黒埼さんは黒のキャップに、いつものミリタリージャケット。それからジーンズにスニーカー姿で、肩に段ボールを抱えている。

「オーナー……お知り合い、ですか」

店員さんは固まっている私と、黒埼さんを交互に見ていた。

「ああ。まぁ……例の企画の会社の人だけど」

「そうなんですか。あ。在庫下さい。今、フロップの在庫の話をしていたところなんです」

彼女は楽しそうに黒埼さんから段ボールを受け取り、その場で開けてくれた。

「在庫管理くらいしっかりやれよー」

黒埼さんはキャップを被り直し、レジの方へ向かっていく。

それをぼんやり見送ると、ちょっと拗ねたような顔をしていた店員さんが、フロップの可愛いイラストの入ったダークブルーのスマホカバーを取り出してくれた。

「村居さん。
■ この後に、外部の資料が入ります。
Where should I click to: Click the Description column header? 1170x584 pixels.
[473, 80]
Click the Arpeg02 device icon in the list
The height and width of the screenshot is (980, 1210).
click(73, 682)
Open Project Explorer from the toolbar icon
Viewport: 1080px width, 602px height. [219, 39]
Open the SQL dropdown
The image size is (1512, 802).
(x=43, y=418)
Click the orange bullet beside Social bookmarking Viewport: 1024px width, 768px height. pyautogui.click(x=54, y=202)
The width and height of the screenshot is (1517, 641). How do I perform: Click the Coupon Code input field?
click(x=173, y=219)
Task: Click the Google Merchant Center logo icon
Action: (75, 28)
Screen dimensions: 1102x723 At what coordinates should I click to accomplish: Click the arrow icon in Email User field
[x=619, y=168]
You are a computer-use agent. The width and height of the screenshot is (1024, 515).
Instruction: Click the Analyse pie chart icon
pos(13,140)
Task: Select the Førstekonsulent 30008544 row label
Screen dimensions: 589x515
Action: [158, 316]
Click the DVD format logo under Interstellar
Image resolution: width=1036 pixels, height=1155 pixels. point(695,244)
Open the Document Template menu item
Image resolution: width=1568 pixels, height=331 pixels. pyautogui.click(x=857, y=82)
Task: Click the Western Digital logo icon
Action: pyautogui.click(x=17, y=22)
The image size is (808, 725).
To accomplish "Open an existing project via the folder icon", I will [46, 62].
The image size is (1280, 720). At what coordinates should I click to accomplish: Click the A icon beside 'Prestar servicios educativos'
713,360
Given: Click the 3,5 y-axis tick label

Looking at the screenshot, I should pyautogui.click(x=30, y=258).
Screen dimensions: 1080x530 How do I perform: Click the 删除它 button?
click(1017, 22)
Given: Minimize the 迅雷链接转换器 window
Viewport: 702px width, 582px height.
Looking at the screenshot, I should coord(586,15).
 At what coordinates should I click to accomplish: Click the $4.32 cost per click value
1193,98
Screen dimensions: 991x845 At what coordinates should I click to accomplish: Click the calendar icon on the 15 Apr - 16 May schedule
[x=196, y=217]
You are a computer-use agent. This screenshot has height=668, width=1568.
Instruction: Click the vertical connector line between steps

フロップ好きですね」

「え、えーと。はい」

微かに視界の隅で、黒埼さんが吹き出したような気もする。

……もう、いいや。

「好きです。ダメですか」

「いえ。村居さんフロップのお得意様ですし」

慌てて両手を振る彼女に、しょんぼりとする。

……お得意様かぁ。

「真理。接客代われ」

黒埼さんがスタスタ戻ってきて、店員さんが離れていった。

「……悪いな。あいつはいつもひと言余計なんだ」

「黒埼さんも人の事は言えないです」

「まぁな」

小さく笑われ、それから手に持っていたフロップのカバーが取り上げられ、黒埼さんは段ボールの前にしゃがんだ。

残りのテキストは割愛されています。